The Hierarchical Clustering block enables you to apply a hierarchical clustering model to a dataset.
The following demonstrates how to use the Hierarchical Clustering to split the input basketball_players.csv dataset (containing observations that describe baskteball players in a national league) and assign observations to a specified number of clusters:
- Import the basketball_players.csv dataset onto a Workflow canvas using the Text File Import block.
- Expand the Model Training group in the Workflow palette, then click and drag a Hierarchical Clustering block onto the Workflow canvas.

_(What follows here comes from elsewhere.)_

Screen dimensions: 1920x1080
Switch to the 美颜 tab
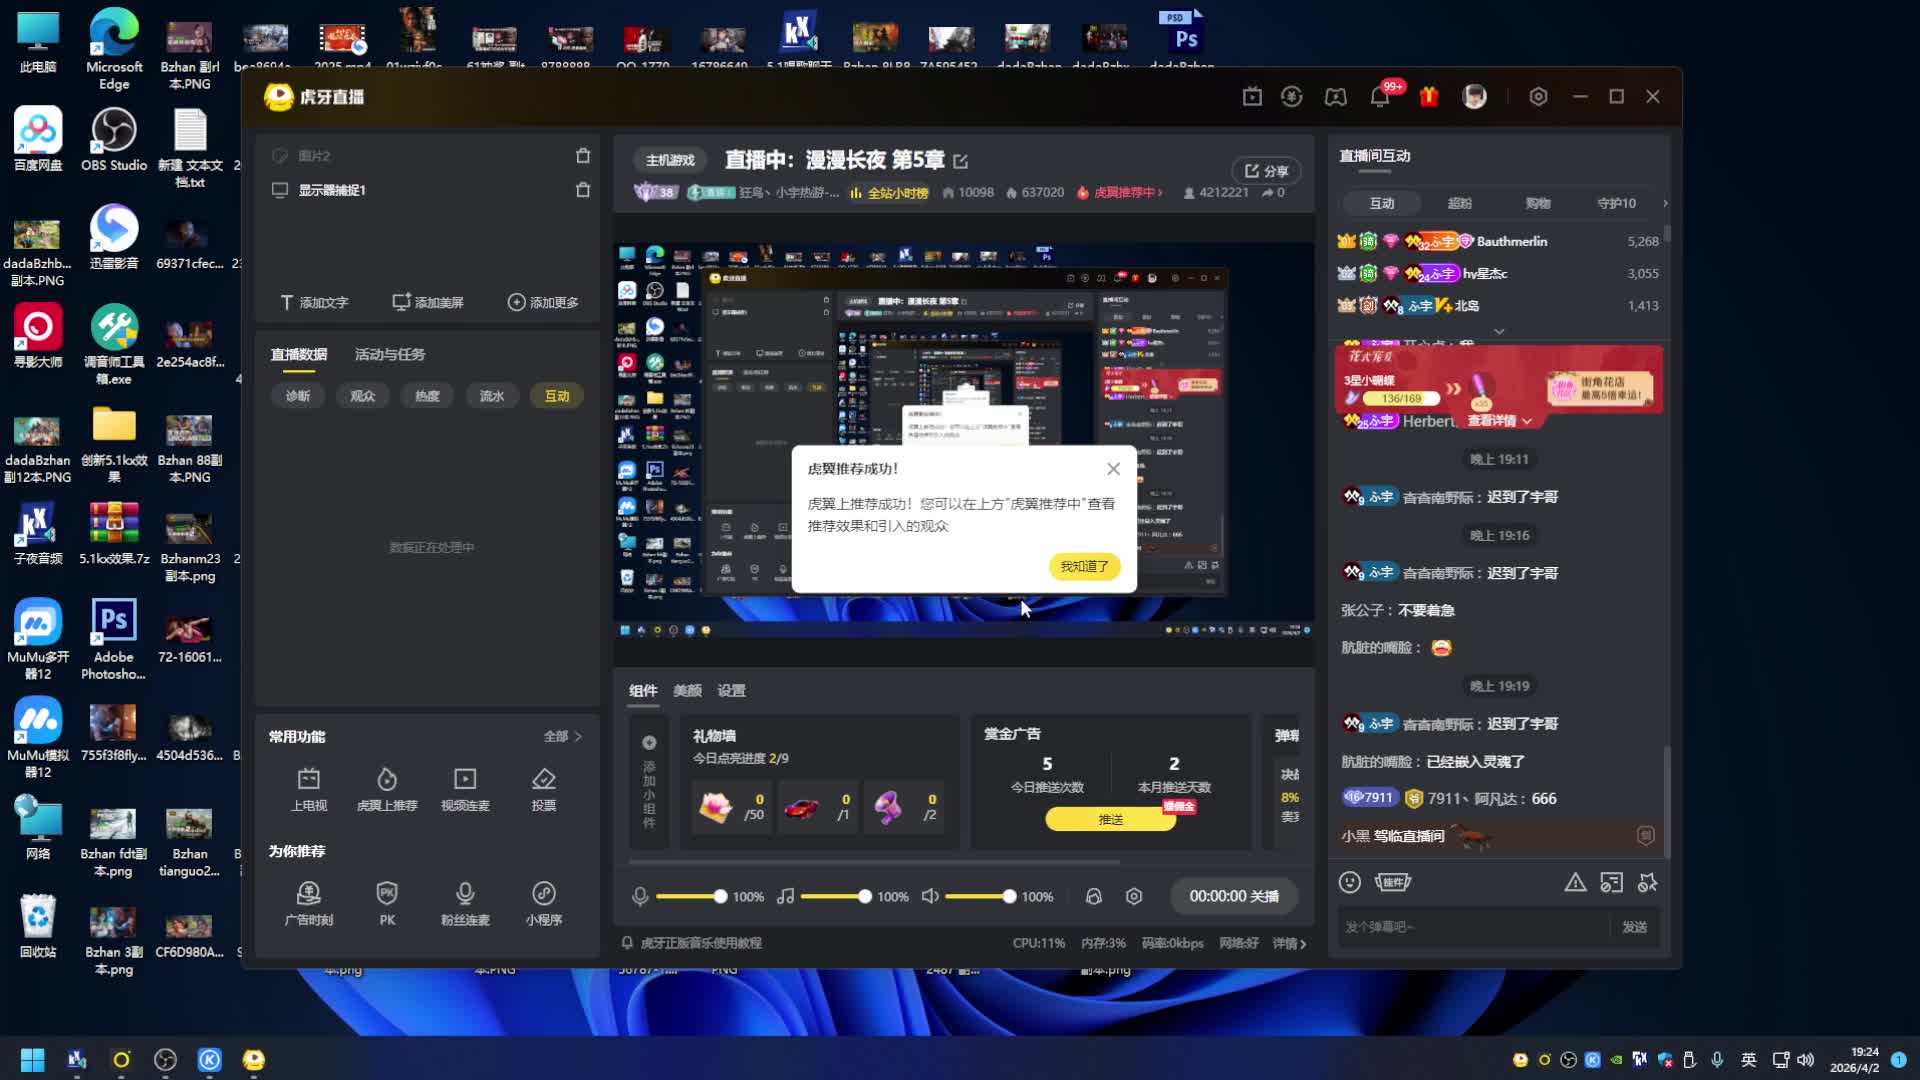click(689, 690)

- Click the Output port of the basketball_players dataset block and drag a connection towards the Input port of the Hierarchical Clustering block.
- Double-click the Hierarchical Clustering block to display the Clustering view along with the hierarchical clustering Preferences dialog box.
- In the hierarchical clustering Preferences dialog box:
- In the Unselected Variables list, press and hold CTRL and select the goals_scored, height, and weight variables.
- Click Select to move the specified variables to the Selected Independent Variables list.
- Click OK to save the configuration and close the hierarchical clustering Preferences dialog box.
The Clustering view displays the clusters in the model.
- Close the Hierarchical Clustering view and save the configuration when prompted.
A green execution status is displayed in the Output port of the Hierarchical Clustering block and the new Working Dataset. The working dataset contains the input dataset with a new variable listing the cluster to which the observation is allocated.